The Mudcat Café TM
Thread #98709   Message #1958955
Posted By: wysiwyg
06-Feb-07 - 09:25 AM
Thread Name: BS: Downshifting
Subject: RE: BS: Downshifting
I can relate. I'm reformed. Over the years I've helped a lot of friends get a grip on this "Stuff" issue.

Start by watching a TV show about organizing, and note the steps they break the process down into. One of the most effective steps is to clear up the entire contents of a room, removing it without making any attempt to sort it, to a neutral working area. It helps th break the attachment to the clutter staying in place, just the act of moving it.

It will not FEEL that way as you contemplate it, but if you try it, and have friends bring you empty boxes and help you crate it all up, you will look back and see I'm right and that you feel much better. You'll be confident that you are better able to manage the stuff.

From there, you can sort the whole lot into basic categories. Each time you sort, you have to pick up and move each item, over and over as you break the broad categories down further.
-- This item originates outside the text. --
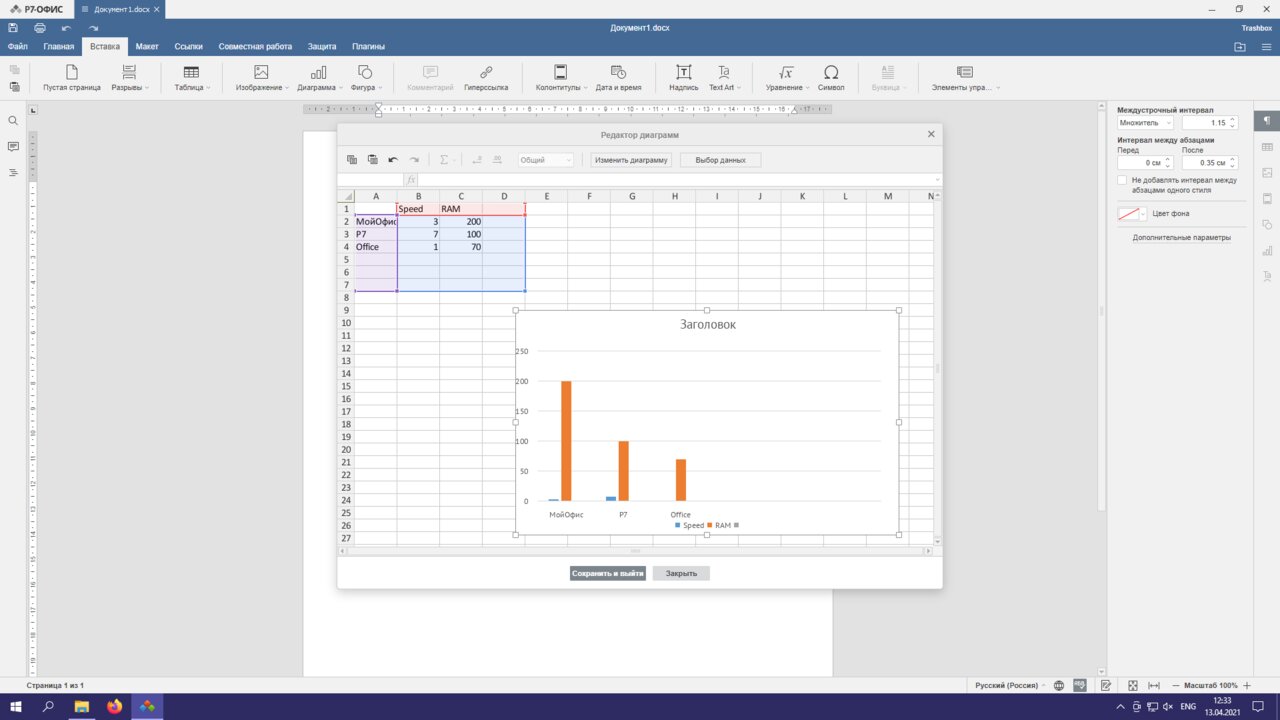This screenshot has height=720, width=1280.
Task: Launch Firefox from the Windows taskbar
Action: [x=114, y=707]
You will be surprised to find how quickly you become willing to let go of a thing you have picked up and moved 5-6 times. :~) Eventually a lot of those items become items you are willing to give away or throw out.

Another great tip is to USE YOUR TECHNOLOGY. Rent a big, roomy storage locker to be your work space, as long as you can find one where you are not committed to a whole year's rent. (Wait till spring weather for this one!) The first item to put in the locker is a cheap worktable and comfy chair, a couple of white sheets, some thumb tacks, empty boxes, some markers, and some white address lables you will use to label and re-label boxes. As you sort things, take digital pix so that even if you get rid of an item eventually, you can know ahead of time that you will always have the picture to remember it by. You also can take pix of items grouped and ready to box for longterm storage, number the box with the pix's automatic filenaming number from the camera, and know which box to look in later for items you intend to leave in storage. Treasured itmes you let go of can always be printed and framed for display, to make a permanent memento of dear grannies' afghan that you might have kept if the cat hadn;t made it smell so bad. :~)
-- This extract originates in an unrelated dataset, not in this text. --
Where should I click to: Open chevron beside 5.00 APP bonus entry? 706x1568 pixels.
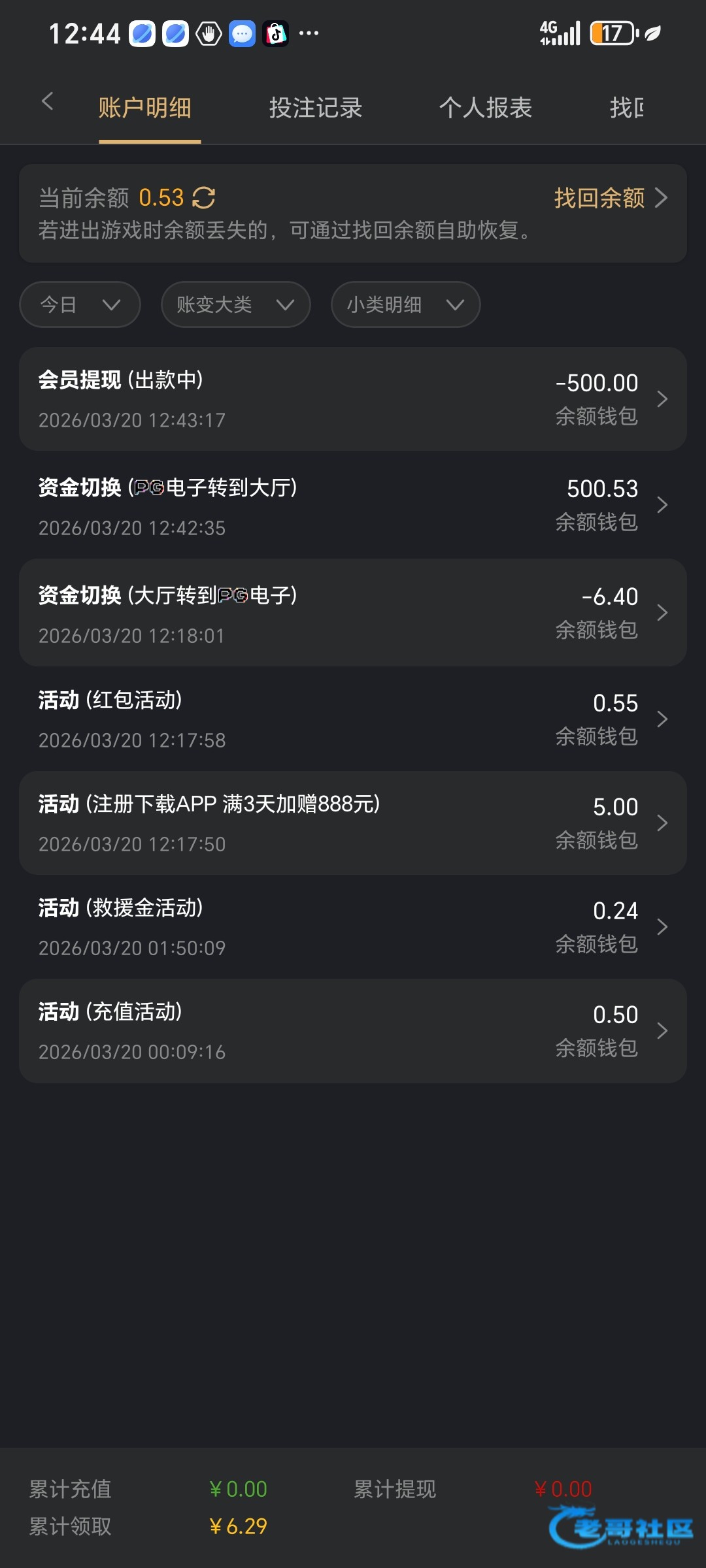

If you cull and cull items, faithfully doing this, you will eventually get down to a much smaller number of boxes than you started with. At that point you can either keep the locker and start on a second room, move to a smaller one, or take it all home to a storage area you can set up, there.

Having moved the roomful of stuff offsite, you will have a nice empty space you can start over with where the mess used to be. You can use standard organizers' tips to arrange it and maintain it. You will not have to look at the mess, or live in it, and you can go work on it with music to listen to, in a place you can work as long or as briefly as suits you-- then loick it up when you've had too much and leave it all behind to another day.

For a simple, easily-maintained approach to paper organizing, see my post of a few weeks ago (?) about that-- search on my membername here on my post, to bring up my posting history.

Another great tip-- some days you will just not be able to think about what to keep, or where to put it. Don't waste your time on those days arguing with yourself, beating up on yourself about how bad you are, trying to persuade yourself how much you need to organize your stuff, or how you SHOULD do this or that. Nope, change your focus! Those days are Purging Days, where your goal is to compete with yourself to see how many trash bags you can fill up and how far you can throw them. Change the goal from whatever goal has you stuck, to a more do-able goal of Creating Trash. One day, for instance, I Created so much Trash that it filled a small construction dumpster. Instead of thinking, "SHOULD I keep this, or that?" I made myself think of it in terms of, "CAN I please stuff this into a bag?"